Sin lugar a dudas, la impunidad es uno de los peores vicios que una sociedad puede tener. Este mal ataca por doble vía ya que adicionalmente al daño que se causa por el evento que queda sin castigo, incita a su repetición ya sea por parte de la misma persona que lo cometió, como por otras que apuestan a correr con la misma suerte. Es bien sabido por las abuelas sabias, que el mal ejemplo cunde.

En México llevamos muchos años luchando por cerrar los espacios en donde germina la impunidad y de manera muy señalada fijamos nuestra atención en los que tienen que ver con el ejercicio del poder público. Sin embargo, la impunidad como patrón de conducta no se centra exclusivamente ahí. Actos de esta naturaleza los puede cometer cualquiera que tenga algún tipo de poder y que además esté en posición de eludir la responsabilidad, consecuencia o castigo que sus acciones debieran generarle.
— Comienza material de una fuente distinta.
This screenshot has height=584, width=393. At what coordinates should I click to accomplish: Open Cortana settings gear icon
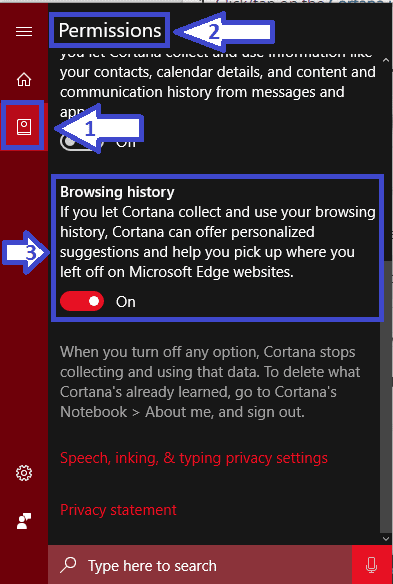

Bajo esta óptica es posible concluir que existen muchos espacios privados en los que la impunidad encuentra refugio. Y lo mismo me refiero al déspota cancerbero que obstruye o permite la entrada a los jóvenes que visitan un antro de moda, que a la enfermera que maltrata a un paciente en un centro de salud, que a los cometidos en abuso de la libertad de expresión, o a los que ocurren con maestros que maltratan a sus alumnos o bien los que comúnmente ejercen empresarios o negocios que gozan de privilegios ilegítimos derivados de posiciones monopólicas —y no me refiero solamente a los que tienen que ver con las grandes empresas sino también a los pequeños comerciantes que de una u otra manera incurren en atropellos grandes y pequeños. Y a esta lista podemos agregar un sinnúmero de ejemplos que van desde el abuso intrafamiliar no penado por la ley, el bullying, el maltrato infantil, el acoso, la prepotencia y un larguísimo etcétera que cada uno de nosotros puede construir a partir de la experiencia personal de cada cual. Si el ejercicio aludido es absolutamente sincero, nos enfrentaremos con que con más o menos frecuencia o intensidad, cada uno de nosotros hemos sido responsables de eventos que han abonado en ese círculo vicioso en torno al cual gira la impunidad. Por otro lado, si lo analizamos bien, detrás de todo acto impune –ejercido desde el ámbito público o privado-, en todos los casos, encontraremos lo mismo: ausencia de autoridad o autoridad omisa o abuso de autoridad o lagunas en la reglamentación, y/o corrupción en cualquiera de sus múltiples facetas.

A partir de esta reflexión concluyo en la necesidad de enfocar también nuestra atención de la impunidad en el ámbito de lo privado. Al final del día, está visto que las conductas impunes son peligrosamente contagiosas y los vasos comunicantes entre lo público y lo privado son anchos, y con rutas de ida y de regreso que facilitan su propagación y complican el combate. Debemos afrontar la impunidad —en todos los ámbitos— de la misma manera en la que nos preocupan y ocupan los abusos del poder público. Es preciso hacer un análisis concienzudo y proceder con soluciones que atiendan directamente a las causas del problema, y en cualquier circunstancia, construir una cultura de cero tolerancia ante la impunidad y el abuso.

En las escuelas de todo el país debe abordarse el tema bajo un método que garantice a las nuevas generaciones una formación refractaria a la impunidad. Las familias debemos detectar y combatir los espacios donde la propiciamos y actuar con severidad ante su presencia. Por otro lado es preciso que las autoridades luchen contra la existencia de grupos —del tamaño y naturaleza que sea— que pretendan ejercer poderes ilegítimos. Este tipo de fuerzas paralelas al estado son verdaderos focos de infección y su eliminación contribuirá a resolver el problema. De muy poco servirán los esfuerzos que se hagan en el ámbito de lo público si las empresas, las escuelas, las familias y demás agentes privados, se constituyen en invernaderos de impunidad.

No cabe duda de que el buen juez, por su casa empieza.